Riverview Farm Park is a municipal park located in Newport News, Virginia. It is run by the Newport News Department of Parks, Recreation and Tourism.

== Location ==
Riverview Farm Park is located on 279 acres (1.1 km^{2}) in the Menchville section of Newport News, at the intersection of Menchville and Riverview Farm Parkway.

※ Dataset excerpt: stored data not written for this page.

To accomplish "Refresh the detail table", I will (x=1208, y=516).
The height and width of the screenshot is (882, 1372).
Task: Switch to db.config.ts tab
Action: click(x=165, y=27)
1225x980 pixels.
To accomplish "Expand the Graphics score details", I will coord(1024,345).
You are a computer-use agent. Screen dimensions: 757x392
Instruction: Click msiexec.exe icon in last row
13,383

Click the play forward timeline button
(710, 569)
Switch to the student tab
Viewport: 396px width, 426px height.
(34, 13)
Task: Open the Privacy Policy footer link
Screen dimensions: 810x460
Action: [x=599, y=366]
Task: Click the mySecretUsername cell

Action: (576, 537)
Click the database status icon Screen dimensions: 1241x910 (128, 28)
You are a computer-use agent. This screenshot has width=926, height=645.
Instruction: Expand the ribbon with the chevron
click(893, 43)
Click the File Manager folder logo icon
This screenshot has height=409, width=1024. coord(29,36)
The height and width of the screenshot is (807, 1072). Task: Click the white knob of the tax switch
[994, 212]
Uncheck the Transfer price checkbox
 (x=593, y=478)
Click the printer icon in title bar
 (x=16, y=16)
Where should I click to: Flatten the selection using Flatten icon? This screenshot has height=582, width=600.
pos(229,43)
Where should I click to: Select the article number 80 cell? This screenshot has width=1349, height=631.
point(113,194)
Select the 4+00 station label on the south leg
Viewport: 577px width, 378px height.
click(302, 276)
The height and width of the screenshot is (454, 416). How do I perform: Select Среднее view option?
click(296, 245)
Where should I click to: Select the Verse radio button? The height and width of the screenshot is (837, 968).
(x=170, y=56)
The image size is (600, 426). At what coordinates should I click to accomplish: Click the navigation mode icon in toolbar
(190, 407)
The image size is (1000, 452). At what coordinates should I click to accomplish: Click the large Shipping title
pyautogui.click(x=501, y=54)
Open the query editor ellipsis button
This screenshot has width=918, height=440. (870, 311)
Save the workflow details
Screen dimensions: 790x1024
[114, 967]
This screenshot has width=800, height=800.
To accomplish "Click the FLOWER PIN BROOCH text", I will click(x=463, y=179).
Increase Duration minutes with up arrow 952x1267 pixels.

It is located on land that was formerly associated with the historical Warwicktowne later to become part Denbigh Plantation. Later the property was purchased by Hudson Mench who sold 50 acres to the city for the City farm which was opened 1931. Later the additional park area was purchased from the Mench's.

== Offerings ==
=== Playground and family-use structures ===
Riverview Farm Park is home to a 30,000 square foot (3,000 m^{2}) community playground called Fantasy Farm. The park also has several picnic areas, along with some shelters.

=== Athletics ===
There is a general-use soccer fields at the park site. The fields are adjacent to the playground. Restrooms are provided located between the fields and playground area.

=== Trails ===
Over 3 miles of paved, multi-use trails surround the playground and soccer field area. The Flax Mill Creek Trail runs down to Warwick River. Connecting to the Flax Mill Creek Trail is the James River Trail continuing towards the Marina Trail. The two trails meet at the mouth of the Deep Creek Harbor. The James River Trail has an overlook out on the James River. The Marina trail ends at Menchville Marina.